Notre Dame High School, Belmont is a private, All-Female, Catholic, college preparatory high school located in the San Mateo County suburb of Belmont, California.

The school is operated by the Sisters of Notre Dame de Namur for the Archdiocese of San Francisco. The school's mission is driven by the teachings of Saint Julie Billiart, the foundress of the Sisters of Notre Dame de Namur. The official school colors are navy, blue, and gold.

History
The School was founded in 1851 originally in San Jose, California. In 1923 they moved to the current Belmont campus on the land of William Ralston's estate, Ralston Hall. The current building was completed in 1928. The school was also originally a boarding school and had facilities to support boarders and day students.

Programs

Student council
Each class has 7 officers and homeroom presidents for each homeroom. The 7 offices are: president, vice president, secretary/treasurer, historian, athletics, activities, and spirit.

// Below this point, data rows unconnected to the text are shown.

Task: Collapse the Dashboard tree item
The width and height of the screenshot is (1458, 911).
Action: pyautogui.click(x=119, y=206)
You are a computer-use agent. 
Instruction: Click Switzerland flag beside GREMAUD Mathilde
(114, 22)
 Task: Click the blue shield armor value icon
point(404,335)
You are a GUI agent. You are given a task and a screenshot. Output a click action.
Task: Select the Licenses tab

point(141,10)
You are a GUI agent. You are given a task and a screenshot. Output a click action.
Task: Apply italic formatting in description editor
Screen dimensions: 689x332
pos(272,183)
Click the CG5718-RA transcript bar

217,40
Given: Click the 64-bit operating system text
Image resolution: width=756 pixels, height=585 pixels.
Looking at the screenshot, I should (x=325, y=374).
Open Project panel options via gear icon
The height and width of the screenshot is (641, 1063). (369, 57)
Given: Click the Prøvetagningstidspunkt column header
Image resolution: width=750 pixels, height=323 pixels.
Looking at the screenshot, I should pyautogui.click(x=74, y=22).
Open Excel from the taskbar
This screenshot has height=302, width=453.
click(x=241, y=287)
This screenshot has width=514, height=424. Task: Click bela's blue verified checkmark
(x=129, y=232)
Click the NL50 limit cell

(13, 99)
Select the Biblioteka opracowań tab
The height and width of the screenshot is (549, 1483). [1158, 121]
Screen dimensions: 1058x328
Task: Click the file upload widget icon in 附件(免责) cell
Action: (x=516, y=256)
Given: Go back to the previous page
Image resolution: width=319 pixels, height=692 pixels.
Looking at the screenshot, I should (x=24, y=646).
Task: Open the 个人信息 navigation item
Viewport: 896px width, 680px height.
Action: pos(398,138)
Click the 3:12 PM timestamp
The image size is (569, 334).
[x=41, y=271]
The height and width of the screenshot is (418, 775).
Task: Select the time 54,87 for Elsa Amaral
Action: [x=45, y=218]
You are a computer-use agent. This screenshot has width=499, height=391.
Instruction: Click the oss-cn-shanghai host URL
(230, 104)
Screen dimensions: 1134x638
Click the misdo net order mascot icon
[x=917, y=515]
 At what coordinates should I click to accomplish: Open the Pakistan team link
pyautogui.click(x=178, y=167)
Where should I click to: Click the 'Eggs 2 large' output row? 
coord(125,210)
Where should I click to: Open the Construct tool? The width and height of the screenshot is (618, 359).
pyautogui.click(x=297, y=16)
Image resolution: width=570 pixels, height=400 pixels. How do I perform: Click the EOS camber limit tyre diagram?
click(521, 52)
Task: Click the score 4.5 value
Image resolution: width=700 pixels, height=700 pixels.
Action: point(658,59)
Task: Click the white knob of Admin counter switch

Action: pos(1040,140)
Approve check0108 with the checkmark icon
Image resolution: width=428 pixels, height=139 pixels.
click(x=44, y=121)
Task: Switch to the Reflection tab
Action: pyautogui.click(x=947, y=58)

There are six student body officers, called the Associated Student Body (ASB), who work with the director of student activities in coordinating the programs listed. Student Council meetings are held twice a month. Student body officers run the meetings. All class officers and advisory presidents are asked to attend, but any student may attend a student council meeting. Student Council members also attend three leadership conferences/retreats per year.

Leadership opportunities
According to their website, Notre Dame offers approximately 213 leadership positions. Positions include Ambassadors, Spiritual Life, California Scholarship Federation, National Honor Society, Technology Liaisons, Marketing & Communications, Link Crew, Health & Wellness. There are also opportunities for students as club leaders.

School mascot
Two students share the position of "NDB Tiger." They make appearances at school, athletic, and community events. The official school colors are navy, blue, and gold. Each class also chooses a class mascot during their freshman year.

Clubs
There are over 35 clubs at Notre Dame. A member of the faculty or staff moderates each club.

Performing arts
In July 2008, a combined choir represented Notre Dame at World Youth Day 2008 in Sydney, Australia. The choir sang for over 300,000 people prior to a mass presided by Pope Benedict XVI. In addition, the Notre Dame choir program has received special recognition including many first-place trophies at various competitions, and a proclamation made by the Belmont City Council in late 2008. However, Notre Dame’s choir program was discontinued after the 2020-2021 school year.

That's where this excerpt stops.